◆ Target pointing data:
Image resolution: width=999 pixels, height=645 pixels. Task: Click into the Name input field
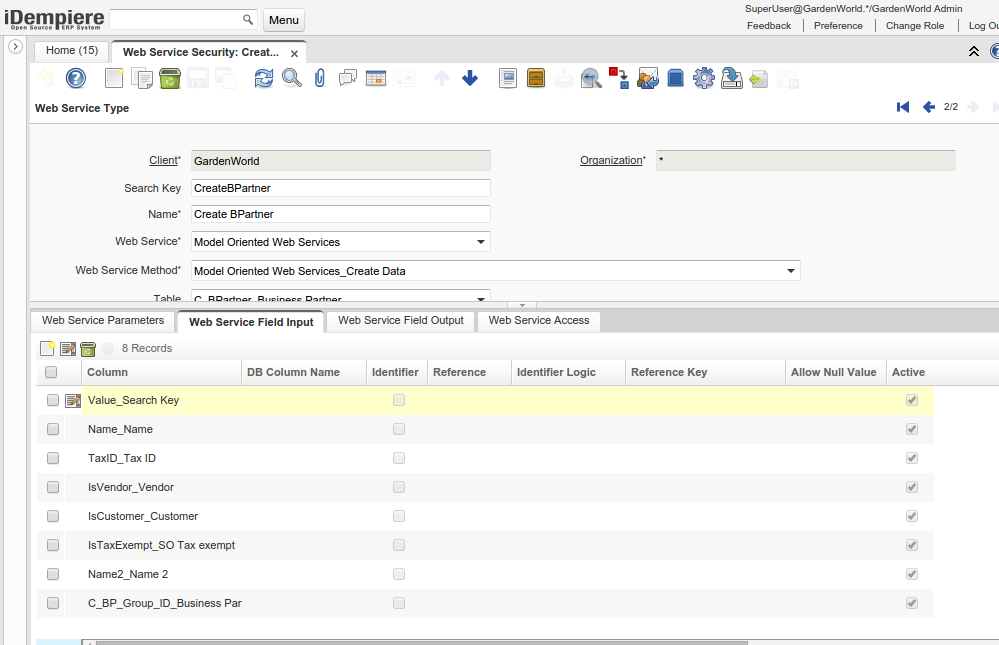[x=340, y=214]
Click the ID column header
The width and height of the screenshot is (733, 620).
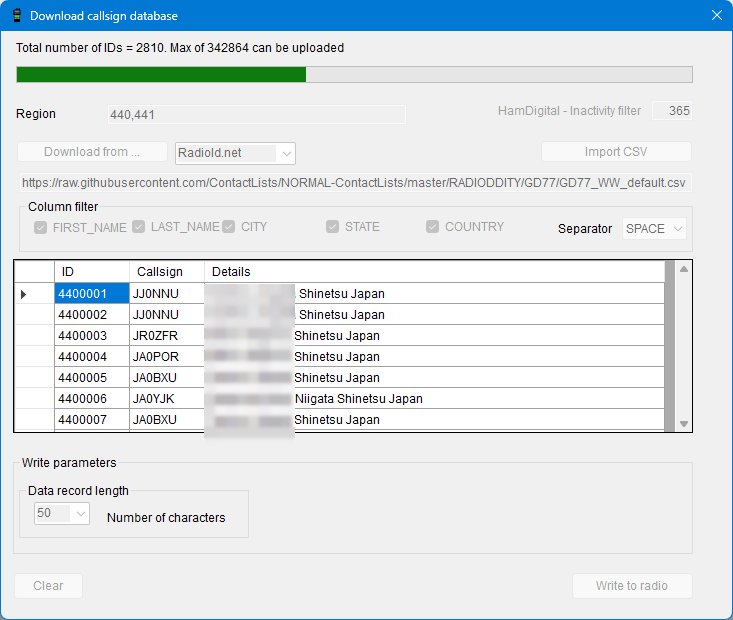[x=92, y=272]
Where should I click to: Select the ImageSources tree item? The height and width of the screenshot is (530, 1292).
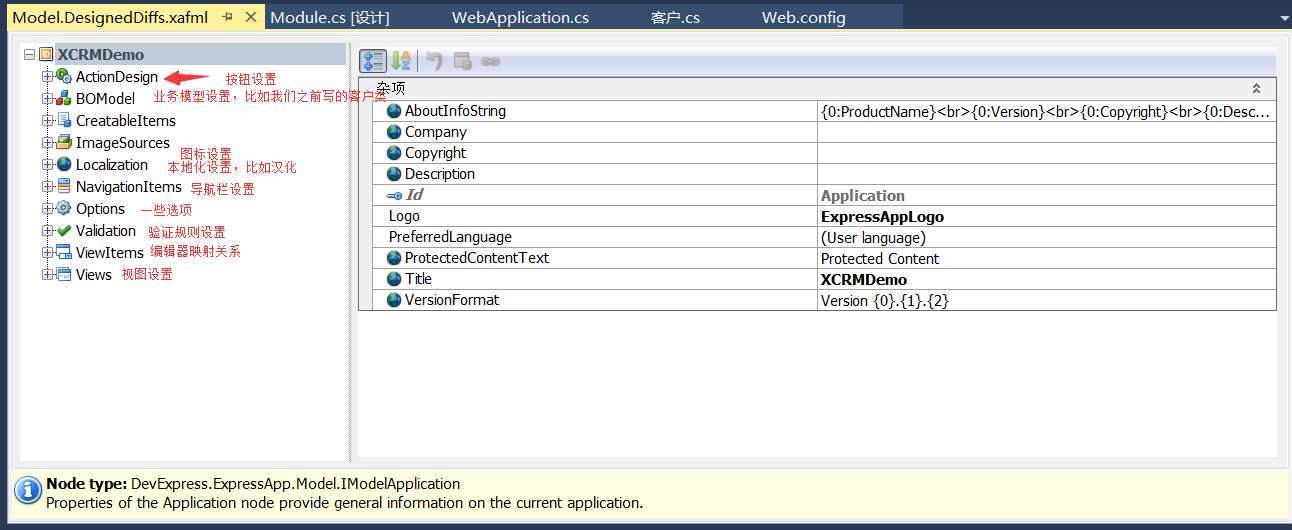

◆ REQUIRED WORK: Render the lines of the records above as a Markdown table with the columns "Row" and "Line," numbering each row and leaving out any blank lines. Omit the pictures from the table.

◆ SOLUTION TO THIS PROBLEM:
| Row | Line |
|---|---|
| 1 | Image resolution: width=999 pixels, height=645 pixels. Task: Click into the Name input field |
| 2 | [x=340, y=214] |
| 3 | Click the ID column header |
| 4 | The width and height of the screenshot is (733, 620). |
| 5 | [x=92, y=272] |
| 6 | Where should I click to: Select the ImageSources tree item? The height and width of the screenshot is (530, 1292). |